◆ **Task details**
Copy the grant abstract from the words "The principal investigator" through "of complex conjugations.", switching "principal investigator" to "lead researcher".

◆ **Supplied text**
However, despite their simple definition, the homotopy groups of spheres are extremely difficult to compute. To better understand these groups, chromatic homotopy theory is a powerful tool that organizes theory and computations by analyzing the algebraic geometry of smooth one-parameter formal groups. The moduli stack of formal groups has a stratification by height, which corresponds in the stable homotopy category to localizations with respect to the Lubin-Tate theories.
The Lubin-Tate theories give rise to higher periodicity in the stable homotopy groups of spheres, and studying them is one of the most important areas of research in chromatic homotopy theory. Starting from Hill-Hopkins-Ravenel's resolution of the Kervaire invariant problem, the newly developed equivariant machinery offers new methods to attack problems in chromatic homotopy theory that were notoriously difficult to approach via classical methods.
The planned research explores the connections between equivariant homotopy theory and chromatic homotopy theory, and uses cutting-edge equivariant technology to produce state-of-the-art computations in chromatic homotopy theory.
The principal investigator will study periodicity phenomena in the stable homotopy groups of spheres through the lens of equivariant and chromatic homotopy theory. In current and ongoing projects, the PI establishes the first known connection between the obstruction-theoretic actions in chromatic homotopy theory and the geometry of complex conjugations.
Using this newly discovered connection, the PI will study Lubin-Tate theories as equivariant spectra and use equivariant machinery developed by Hill-Hopkins-Ravenel to produce higher chromatic height computations at the prime 2. This project aims to deepen the connection between equivariant and chromatic homotopy theory by proving Periodicity, Gap, and Detection theorems for norms of Real bordism theories and fixed points of Lubin-Tate theories.
The PI will carry out more chromatic computations to study the last open case of the Kervaire invariant problem. The PI will also investigate Hurewicz images, prove general differential patterns, and exhibit transchromatic phenomena in the slice spectral sequences of Real bordism theories and Lubin-Tate theories across different groups and heights.
This award reflects NSF's statutory mission and has been deemed worthy of support through evaluation using the Foundation's intellectual merit and broader impacts review criteria.

◆ **Records shown**
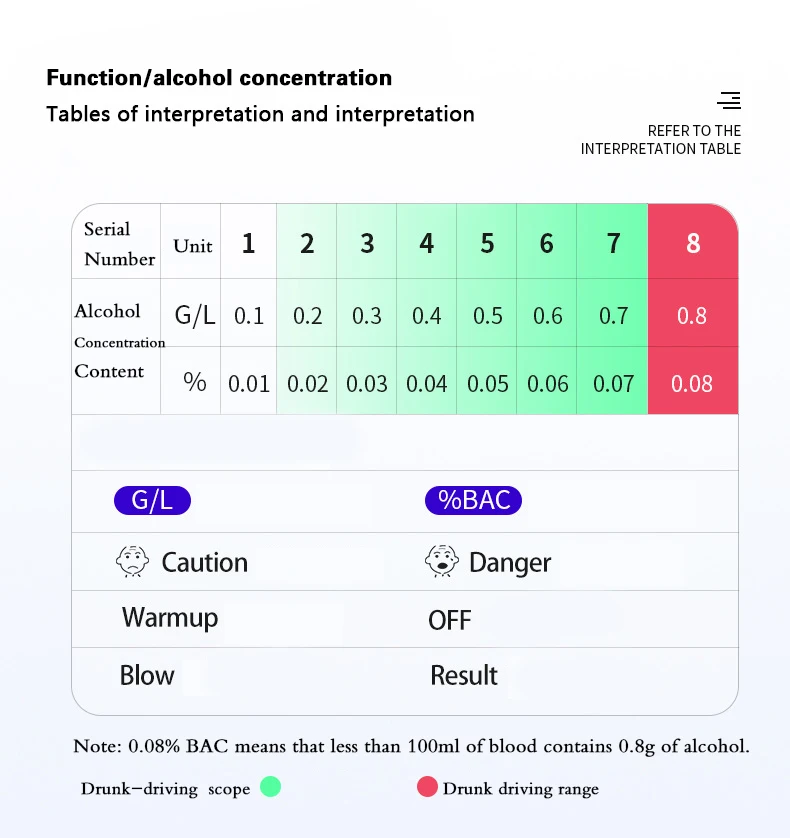Click the hamburger menu lines icon
The height and width of the screenshot is (838, 790).
click(729, 100)
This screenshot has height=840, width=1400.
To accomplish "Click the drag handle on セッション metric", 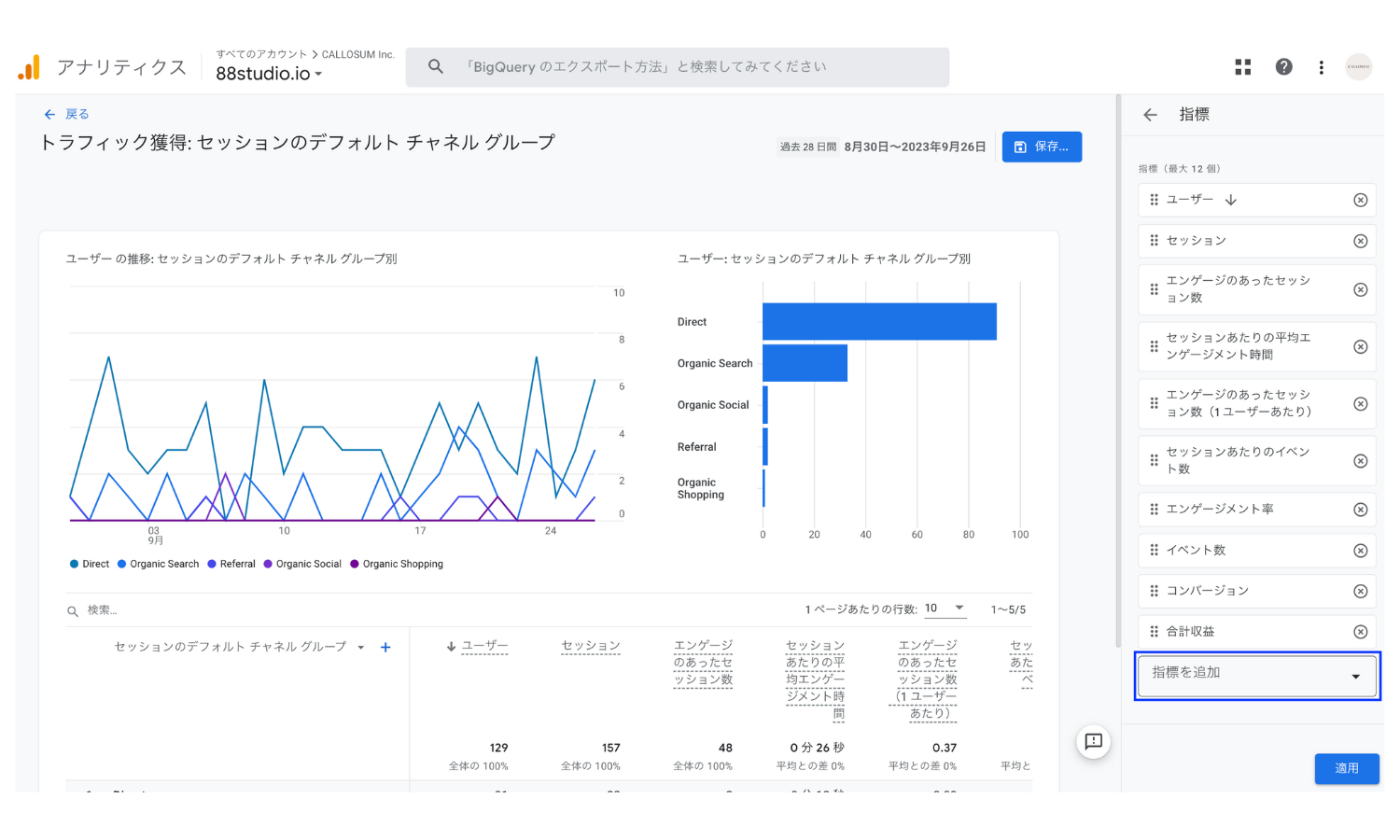I will pyautogui.click(x=1154, y=240).
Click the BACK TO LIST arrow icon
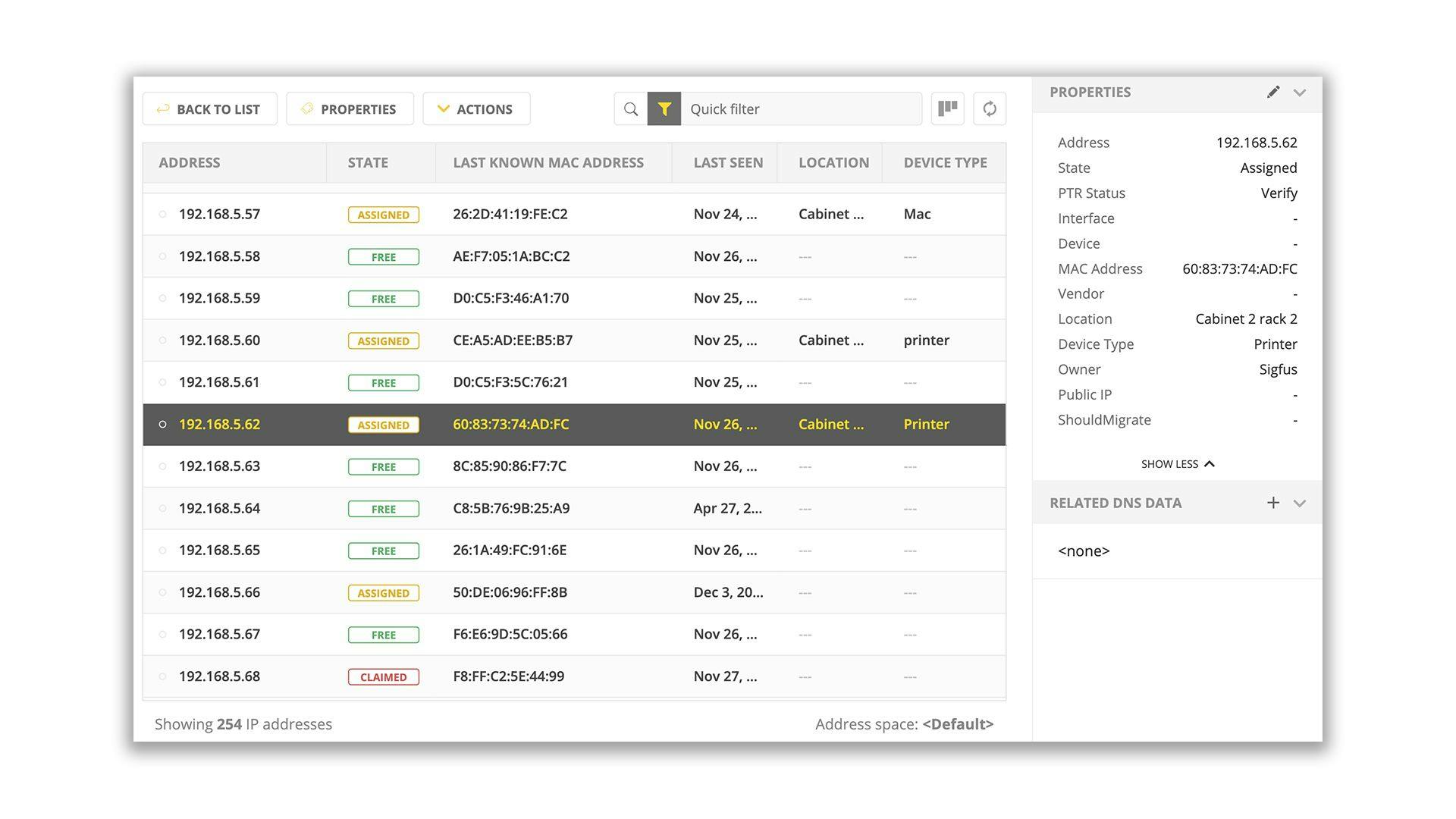 click(162, 108)
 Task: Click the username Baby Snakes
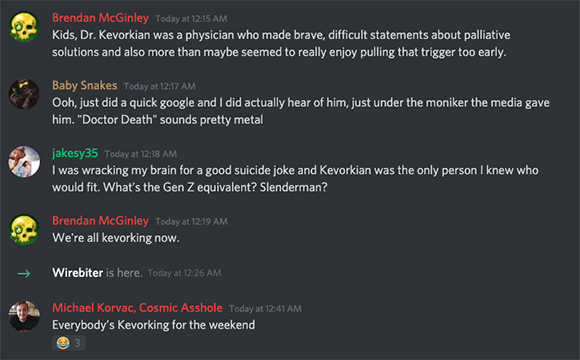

◆ **Response below**
The lead researcher will study periodicity phenomena in the stable homotopy groups of spheres through the lens of equivariant and chromatic homotopy theory. In current and ongoing projects, the PI establishes the first known connection between the obstruction-theoretic actions in chromatic homotopy theory and the geometry of complex conjugations.